The business of gathering data, of performing experiments—this is the bread and butter of being a scientist. The task of doing controls, of analyzing data—these are the essential jobs that just must be done if we want to make models and to understand the universe. Our ability to dissect the truth relies entirely upon the quality of the data we generate.
One of the ideas I was getting at in my last post is that we need to be rigorous when we gather, analyze and interpret the data. In response, one of my friends made an interesting point:
To conclude MBAs help or destroy the chance of becoming a unicorn would require both looking at the background distribution and controlling for all the other variables that may help or prevent success. Given the latter is hard to do, looking at the background distribution would still leave [it] inconclusive.
This is a sophisticated thought, which goes beyond the “mere” idea of good data analysis to considering the intrinsic limitations of the data itself. The fact of the matter is that, sometimes (and much more often than I would like!), the data just aren’t powerful enough to answer the question that I’ve asked. And so I simply lack the data to refine my hypothesis or to exclude several of a number of hypotheses.

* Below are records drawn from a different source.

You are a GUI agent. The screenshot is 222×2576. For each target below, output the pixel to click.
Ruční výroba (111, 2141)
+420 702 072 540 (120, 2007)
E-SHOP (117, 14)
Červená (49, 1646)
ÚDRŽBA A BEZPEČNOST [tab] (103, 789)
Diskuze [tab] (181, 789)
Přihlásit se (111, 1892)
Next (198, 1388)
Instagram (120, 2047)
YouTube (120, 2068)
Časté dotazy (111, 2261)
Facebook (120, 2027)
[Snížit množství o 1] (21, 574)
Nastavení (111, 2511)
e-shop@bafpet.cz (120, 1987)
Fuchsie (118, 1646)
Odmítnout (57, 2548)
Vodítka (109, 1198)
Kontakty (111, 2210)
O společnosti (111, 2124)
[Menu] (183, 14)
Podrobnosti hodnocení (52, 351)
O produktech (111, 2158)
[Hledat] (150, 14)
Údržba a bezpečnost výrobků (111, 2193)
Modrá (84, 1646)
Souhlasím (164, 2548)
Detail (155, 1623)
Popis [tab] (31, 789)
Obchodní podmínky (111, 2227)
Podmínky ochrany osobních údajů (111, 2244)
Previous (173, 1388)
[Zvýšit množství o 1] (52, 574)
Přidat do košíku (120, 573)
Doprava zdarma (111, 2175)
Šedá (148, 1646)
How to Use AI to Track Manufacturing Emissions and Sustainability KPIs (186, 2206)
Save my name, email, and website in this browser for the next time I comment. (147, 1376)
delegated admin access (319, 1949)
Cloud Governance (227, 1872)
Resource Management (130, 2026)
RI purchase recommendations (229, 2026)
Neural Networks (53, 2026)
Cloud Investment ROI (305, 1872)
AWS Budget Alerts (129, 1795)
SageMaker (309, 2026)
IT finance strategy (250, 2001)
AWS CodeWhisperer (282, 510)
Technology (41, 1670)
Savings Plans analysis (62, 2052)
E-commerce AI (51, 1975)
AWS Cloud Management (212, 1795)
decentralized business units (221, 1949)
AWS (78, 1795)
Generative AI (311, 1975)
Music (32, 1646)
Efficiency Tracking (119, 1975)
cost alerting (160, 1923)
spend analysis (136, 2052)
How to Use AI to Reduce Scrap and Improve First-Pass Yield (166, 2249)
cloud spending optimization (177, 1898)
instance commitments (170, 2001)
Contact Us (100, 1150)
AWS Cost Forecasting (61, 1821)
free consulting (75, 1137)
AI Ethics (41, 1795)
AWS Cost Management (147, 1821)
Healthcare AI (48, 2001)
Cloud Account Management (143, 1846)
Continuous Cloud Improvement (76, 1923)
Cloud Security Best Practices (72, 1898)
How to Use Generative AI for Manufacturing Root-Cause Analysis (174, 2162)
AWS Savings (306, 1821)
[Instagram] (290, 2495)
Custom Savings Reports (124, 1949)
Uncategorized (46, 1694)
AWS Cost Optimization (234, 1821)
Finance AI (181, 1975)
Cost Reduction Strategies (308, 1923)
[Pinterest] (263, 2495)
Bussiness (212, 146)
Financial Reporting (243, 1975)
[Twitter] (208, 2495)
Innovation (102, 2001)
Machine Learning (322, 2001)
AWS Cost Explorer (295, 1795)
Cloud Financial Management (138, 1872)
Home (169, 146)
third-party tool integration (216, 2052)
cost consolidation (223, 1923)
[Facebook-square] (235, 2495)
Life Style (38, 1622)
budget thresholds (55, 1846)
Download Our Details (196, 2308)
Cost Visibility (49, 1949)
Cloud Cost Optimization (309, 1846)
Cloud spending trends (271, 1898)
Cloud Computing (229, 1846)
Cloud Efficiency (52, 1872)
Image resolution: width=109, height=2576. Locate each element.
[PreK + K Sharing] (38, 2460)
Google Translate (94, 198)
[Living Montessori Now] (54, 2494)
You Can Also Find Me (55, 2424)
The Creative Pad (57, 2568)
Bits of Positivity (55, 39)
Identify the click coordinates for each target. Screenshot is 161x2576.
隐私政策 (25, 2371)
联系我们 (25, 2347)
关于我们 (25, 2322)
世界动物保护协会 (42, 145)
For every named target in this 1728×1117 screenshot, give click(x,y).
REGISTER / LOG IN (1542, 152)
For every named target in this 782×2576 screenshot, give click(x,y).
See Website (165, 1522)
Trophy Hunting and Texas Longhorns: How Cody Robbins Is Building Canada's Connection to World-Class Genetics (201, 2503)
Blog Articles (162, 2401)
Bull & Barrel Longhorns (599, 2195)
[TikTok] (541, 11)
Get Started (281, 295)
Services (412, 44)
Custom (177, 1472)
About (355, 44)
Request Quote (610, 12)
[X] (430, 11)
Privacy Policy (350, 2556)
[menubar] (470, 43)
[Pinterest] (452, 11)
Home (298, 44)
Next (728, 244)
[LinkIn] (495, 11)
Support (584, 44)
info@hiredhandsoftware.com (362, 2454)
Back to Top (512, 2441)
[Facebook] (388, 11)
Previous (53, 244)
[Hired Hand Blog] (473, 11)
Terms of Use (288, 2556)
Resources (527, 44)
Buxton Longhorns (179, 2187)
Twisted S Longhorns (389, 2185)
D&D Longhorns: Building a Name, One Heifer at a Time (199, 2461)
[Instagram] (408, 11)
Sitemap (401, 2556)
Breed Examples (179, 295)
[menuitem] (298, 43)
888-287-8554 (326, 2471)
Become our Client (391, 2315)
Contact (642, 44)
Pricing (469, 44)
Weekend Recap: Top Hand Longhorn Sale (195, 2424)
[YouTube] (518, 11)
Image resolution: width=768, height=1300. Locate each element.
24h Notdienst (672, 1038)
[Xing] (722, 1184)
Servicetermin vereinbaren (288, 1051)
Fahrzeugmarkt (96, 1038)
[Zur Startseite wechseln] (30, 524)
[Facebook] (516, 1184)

To give this concept some grounding, let’s play a fun word game. It’s quite simple—just fill in the missing letter to create a true statement about my mom and me: “I am bl_nder than my mom.”
At the outset, there are 26 possibilities—but we can certainly cull some of these. The first thing to do is consider whether the missing letter is a consonant or a vowel. I’m sure you suspected immediately that no consonant would yield a word—a fact you can easily verify with a quick search through the dictionary. How about a ‘Y’? As you might have guessed, ‘blynder’ is not a word either.
This analysis leaves us with the five vowels. I have, at times, been an avid Scrabble player, and so I’m always on the lookout for interesting letter combinations that can form 7-letter words. This particular example is one of my favorites, because adding any vowel creates a word: ‘blander’; ‘blender’; ‘blinder’; ‘blonder’; ‘blunder’.
Can you further refine these five choices? You can’t use the criteria of it being a word any more; instead, you have to use the rest of the sentence and a slight knowledge of grammar. The next important observation is the use of ‘than’, which highlights that the missing word is an adjective (a comparative one, at that). Are any of our possible words not adjectives? Luckily, yes: ‘blender’ is a noun, and ‘blunder,’ a verb. (‘Blinder’ can be either a noun or an adjective, and so it remains on our list.) And so we have three remaining possibilities: “I am blander than my mom”; “I am blinder than my mom”; “I am blonder than my mom.”
Can you do better than this with the available data? No, not unless you get some more information about my mom and me. But, even then, it will always be very hard to rule out the possibility that I am, in fact, much blander than my mom. So, really, the best you can do is to say that our missing letter is an ‘A’, ‘I’ or ‘O’, and leave it at that.
In the case of MBAs and Unicorns, it’s likely that some of the data we need (such as the distributions of MBAs in Unicorn and non-Unicorn companies) is hard to find. But, worse than that, a lot of the data we need to be truly confident in our conclusions (e.g., knowledge of how other characteristics vary between Unicorn and non-Unicorn companies) may be even harder to come by.
And that’s the point. We should always respect the data, —and never forget what the numbers can, and cannot, tell us.